▶ Aim of the exercise
Among the entries that follow, the required portion opens with the line containing "[View our YouTube Videos] (600, 2519)" and closes with the line containing "Trailers (221, 96)". Give that portion again exactly, and nothing else.

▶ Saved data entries

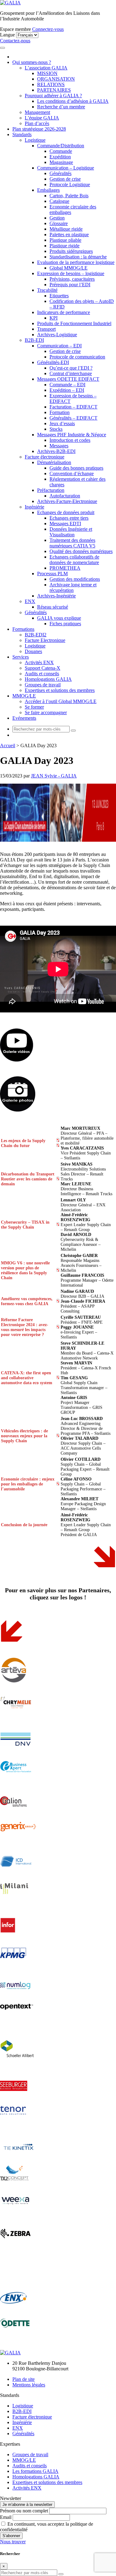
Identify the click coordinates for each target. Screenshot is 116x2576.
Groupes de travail (43, 684)
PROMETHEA (64, 568)
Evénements (24, 718)
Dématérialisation (54, 462)
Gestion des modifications (74, 579)
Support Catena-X (42, 668)
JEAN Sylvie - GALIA (54, 775)
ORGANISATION (56, 79)
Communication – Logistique (65, 167)
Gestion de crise (65, 179)
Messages (58, 445)
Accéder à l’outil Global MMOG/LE (61, 701)
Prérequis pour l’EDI (69, 284)
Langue (7, 34)
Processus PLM (52, 573)
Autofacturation (64, 495)
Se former (34, 707)
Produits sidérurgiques (71, 251)
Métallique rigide (66, 229)
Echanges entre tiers (68, 518)
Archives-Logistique (57, 334)
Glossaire (58, 223)
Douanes (33, 651)
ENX (30, 601)
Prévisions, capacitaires (72, 279)
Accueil (7, 745)
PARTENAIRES (54, 90)
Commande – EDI (67, 384)
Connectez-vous (48, 29)
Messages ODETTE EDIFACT (68, 379)
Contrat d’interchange (70, 373)
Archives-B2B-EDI (56, 451)
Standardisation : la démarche (78, 256)
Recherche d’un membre (61, 106)
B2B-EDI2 (35, 634)
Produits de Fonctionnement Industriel (74, 323)
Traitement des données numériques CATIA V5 (72, 543)
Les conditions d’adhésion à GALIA (73, 101)
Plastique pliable (65, 240)
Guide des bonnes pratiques (76, 468)
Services (20, 657)
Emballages (48, 190)
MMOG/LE (24, 695)
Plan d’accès (37, 123)
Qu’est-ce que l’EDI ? (70, 368)
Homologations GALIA (48, 679)
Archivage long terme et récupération (73, 587)
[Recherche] (73, 730)
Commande (60, 151)
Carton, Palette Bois (68, 195)
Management (37, 112)
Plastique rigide (64, 245)
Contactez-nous (15, 40)
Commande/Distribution (60, 145)
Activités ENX (39, 662)
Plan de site (23, 2379)
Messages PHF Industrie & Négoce (71, 434)
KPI (53, 317)
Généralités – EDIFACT (73, 418)
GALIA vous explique (59, 618)
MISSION (47, 73)
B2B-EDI (34, 340)
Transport (46, 329)
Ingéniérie (34, 506)
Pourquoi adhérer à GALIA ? (53, 95)
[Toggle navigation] (2, 48)
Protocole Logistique (69, 184)
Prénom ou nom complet (24, 2510)
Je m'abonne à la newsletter (27, 2504)
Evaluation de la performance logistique (75, 262)
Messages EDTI (65, 523)
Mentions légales (28, 2384)
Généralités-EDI (53, 362)
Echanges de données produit (65, 512)
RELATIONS (51, 84)
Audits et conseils (42, 673)
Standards (22, 134)
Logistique (35, 140)
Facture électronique (44, 456)
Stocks (55, 429)
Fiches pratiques (65, 623)
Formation (59, 412)
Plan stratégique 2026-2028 (39, 129)
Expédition (60, 156)
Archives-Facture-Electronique (67, 501)
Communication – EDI (59, 345)
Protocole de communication (77, 356)
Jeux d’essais (62, 423)
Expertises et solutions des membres (60, 690)
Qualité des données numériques (81, 551)
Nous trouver (13, 2541)
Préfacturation (50, 490)
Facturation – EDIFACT (73, 406)
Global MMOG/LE (68, 267)
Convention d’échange (71, 473)
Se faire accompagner (46, 712)
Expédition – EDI (66, 390)
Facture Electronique (45, 640)
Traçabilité (47, 290)
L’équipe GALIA (42, 117)
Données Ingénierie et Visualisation (70, 531)
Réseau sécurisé (52, 606)
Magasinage (61, 162)
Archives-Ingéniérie (56, 595)
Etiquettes (59, 295)
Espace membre (15, 29)
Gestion (57, 217)
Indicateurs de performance (63, 312)
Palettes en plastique (69, 234)
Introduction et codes (69, 440)
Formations (23, 629)
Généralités (60, 173)
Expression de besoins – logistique (70, 273)
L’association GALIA (46, 67)
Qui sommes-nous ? (31, 62)
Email (5, 2517)
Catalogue (59, 201)
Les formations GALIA (35, 2471)
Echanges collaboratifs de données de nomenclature (74, 559)
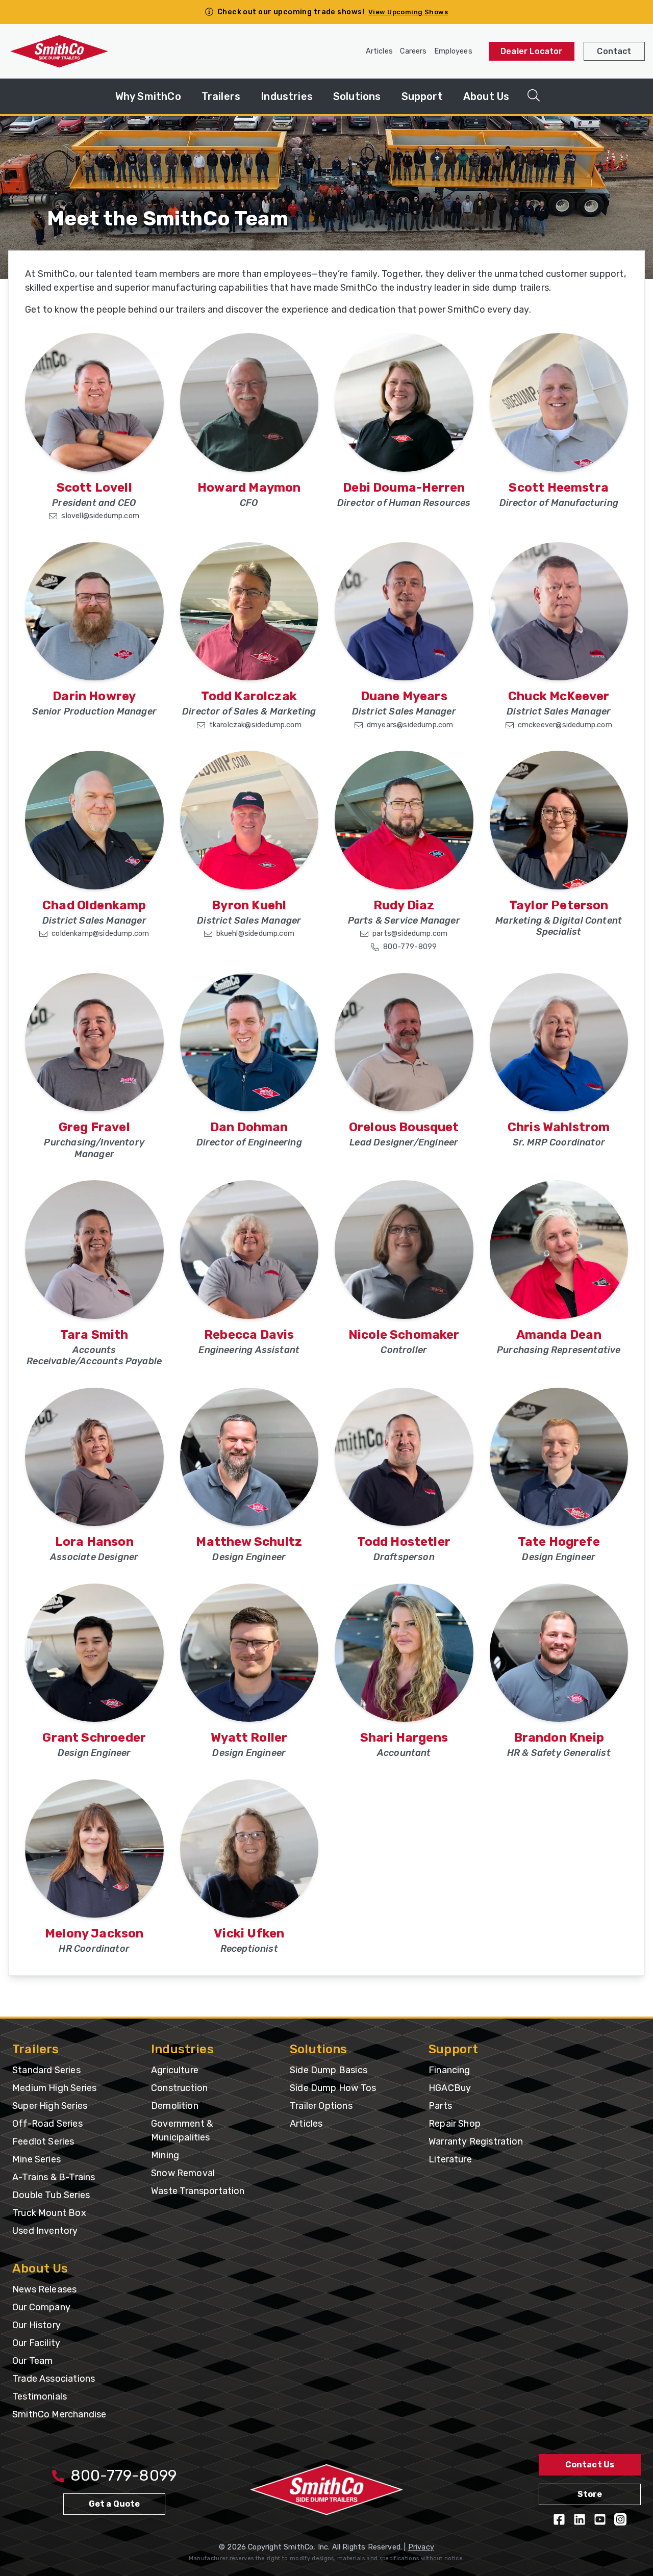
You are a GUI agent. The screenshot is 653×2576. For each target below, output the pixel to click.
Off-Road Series (47, 2123)
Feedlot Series (43, 2141)
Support (422, 96)
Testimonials (39, 2396)
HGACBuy (450, 2088)
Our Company (41, 2307)
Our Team (32, 2360)
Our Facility (36, 2343)
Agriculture (174, 2070)
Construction (179, 2088)
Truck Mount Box (49, 2212)
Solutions (357, 96)
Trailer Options (321, 2105)
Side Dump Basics (328, 2070)
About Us (486, 96)
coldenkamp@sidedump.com (100, 933)
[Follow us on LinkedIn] (579, 2519)
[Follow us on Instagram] (620, 2519)
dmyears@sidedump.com (410, 725)
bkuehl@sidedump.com (255, 933)
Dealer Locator (531, 51)
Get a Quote (114, 2504)
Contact (614, 51)
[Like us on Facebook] (559, 2519)
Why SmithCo (148, 96)
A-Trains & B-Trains (53, 2177)
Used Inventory (45, 2230)
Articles (379, 51)
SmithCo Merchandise (59, 2414)
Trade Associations (53, 2378)
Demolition (174, 2105)
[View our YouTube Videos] (600, 2519)
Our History (36, 2325)
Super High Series (49, 2105)
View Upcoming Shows (408, 12)
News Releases (44, 2289)
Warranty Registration (476, 2141)
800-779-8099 (410, 946)
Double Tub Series (51, 2195)
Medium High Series (54, 2088)
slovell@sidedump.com (100, 516)
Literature (450, 2159)
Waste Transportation (198, 2191)
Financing (449, 2070)
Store (589, 2494)
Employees (453, 51)
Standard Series (46, 2070)
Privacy (421, 2547)
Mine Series (36, 2159)
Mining (165, 2155)
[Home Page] (59, 51)
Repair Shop (455, 2123)
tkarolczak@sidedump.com (255, 725)
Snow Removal (183, 2173)
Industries (287, 96)
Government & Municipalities (182, 2130)
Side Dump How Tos (333, 2088)
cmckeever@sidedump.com (565, 725)
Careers (413, 51)
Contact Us (590, 2464)
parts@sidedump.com (409, 933)
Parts (440, 2105)
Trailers (221, 96)
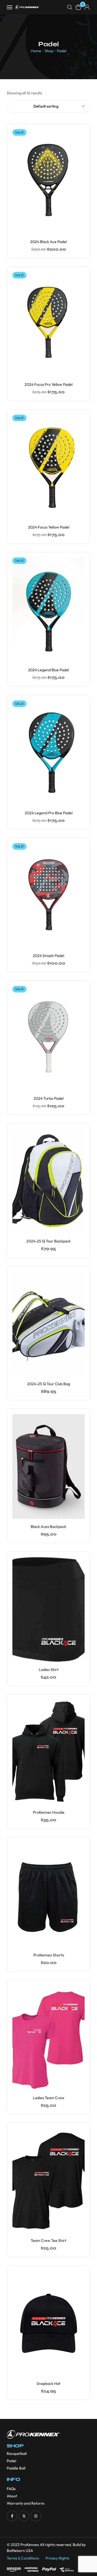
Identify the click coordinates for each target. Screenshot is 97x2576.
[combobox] (48, 106)
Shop (49, 50)
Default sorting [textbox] (45, 106)
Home (36, 50)
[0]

▶ Exercise response
[View our YouTube Videos] (600, 2519)
Our History (36, 2325)
Super High Series (49, 2105)
View Upcoming Shows (408, 12)
News Releases (44, 2289)
Warranty Registration (476, 2141)
800-779-8099 (410, 946)
Double Tub Series (51, 2195)
Medium High Series (54, 2088)
slovell@sidedump.com (100, 516)
Literature (450, 2159)
Waste Transportation (198, 2191)
Financing (449, 2070)
Store (589, 2494)
Employees (453, 51)
Standard Series (46, 2070)
Privacy (421, 2547)
Mine Series (36, 2159)
Mining (165, 2155)
[Home Page] (59, 51)
Repair Shop (455, 2123)
tkarolczak@sidedump.com (255, 725)
Snow Removal (183, 2173)
Industries (287, 96)
Government & Municipalities (182, 2130)
Side Dump How Tos (333, 2088)
cmckeever@sidedump.com (565, 725)
Careers (413, 51)
Contact Us (590, 2464)
parts@sidedump.com (409, 933)
Parts (440, 2105)
Trailers (221, 96)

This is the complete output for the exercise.